Monday, Nov. 07, 1960

Open Before Christmas

For bankers, businessmen and consumers, the Federal Reserve Board last week had a Christmas present well in advance of Christmas. To supply more cash and credit for the Christmas shopping season, FRB added $1.3 billion to the lending power of its 6,200 member banks by allowing them to count all cash on hand as reserves. It also lowered the minimum reserves permitted big-city banks from 17 1/2% to 16 1/2% of deposits.

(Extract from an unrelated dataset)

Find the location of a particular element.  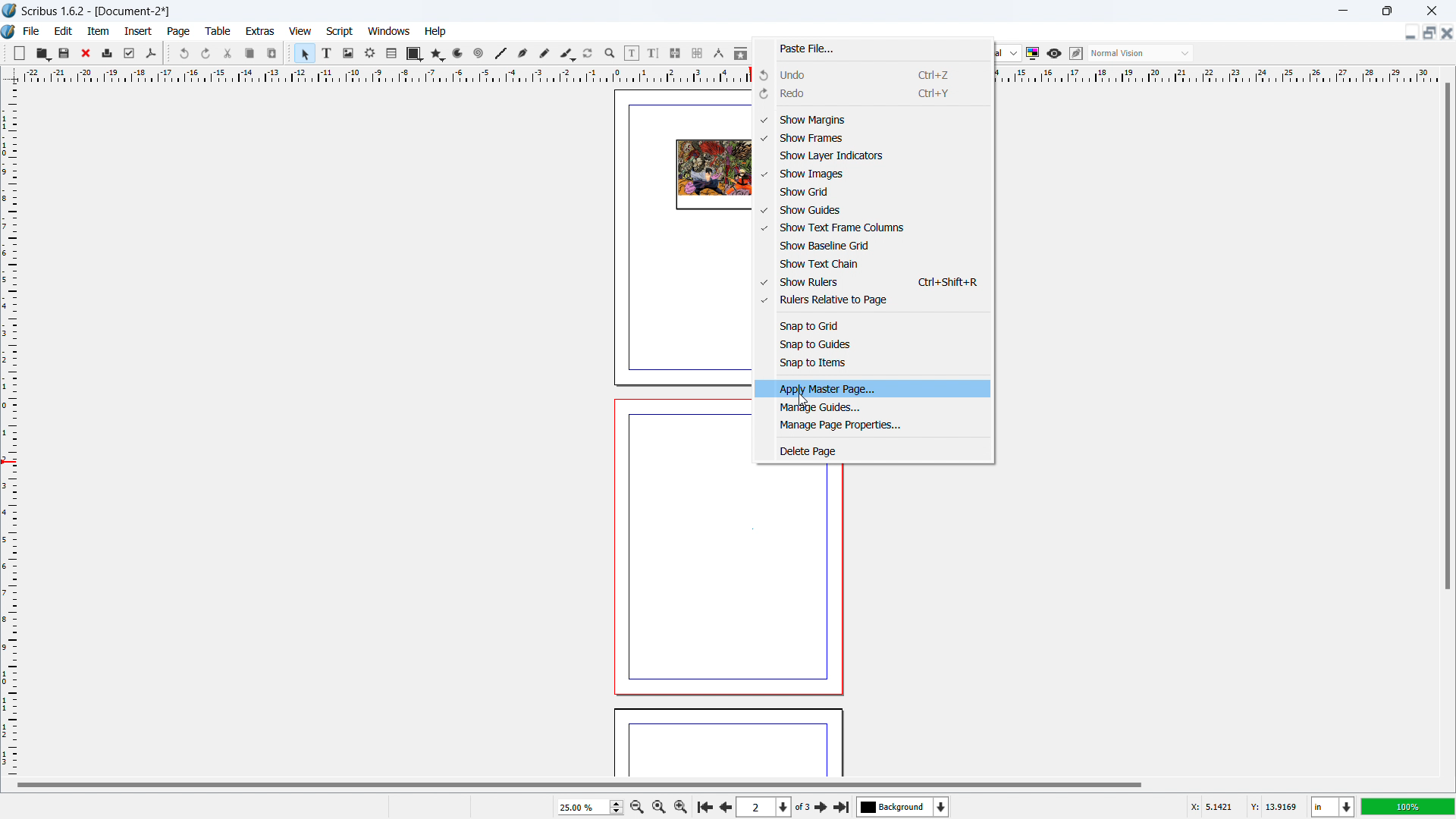

move toolbox is located at coordinates (5, 51).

This was FRB's third move to ease credit in a year, and many businessmen thought it was overdue. The critics think that FRB has moved too slowly to get business moving, and that its previous moves have not been particularly effective. While it has cut the discount rate from 4% to 3% in two installments this year, the prime rate for loans has only dropped from 5% to 41%. Since the prime rate is only for blue-chip customers, long-term rates for poorer risks are still 6% or higher, though short-term rates have dropped. Banks in most parts of the U.S. have enjoyed some credit easing, but money is still tight in New York and Chicago, the nation's two biggest banking centers.

The FRB insisted that the new credit easing was a routine seasonal matter, but bankers and economists viewed it as a measure clearly designed to aid the static economy. One reason for FRB's caution is that it wants to avoid any sharp change in interest rates lest it step up the U.S. outflow of gold to nations with higher interest rates (see The Solid Gold Problem). Even more important, FRB is moving slowly because, like everyone else, it is unsure about where the economy is going -- and whether it needs a nudge or a big push of easier credit.

The economy last week showed signs of strength (see below), of weakness, and of conflicting pressures. Based on applications for unemployment benefits, a leading indicator for total unemployment figures, experts expect October to show less than the seasonal improvement.

And while there is more talk about deflation than inflation, prices are still on the rise. The Labor Department announced last week that the cost of living rose to an alltime high in September, nudging up 0.2% to 126.8 of the 1947-49 average. The Labor Department predicted a further rise for October.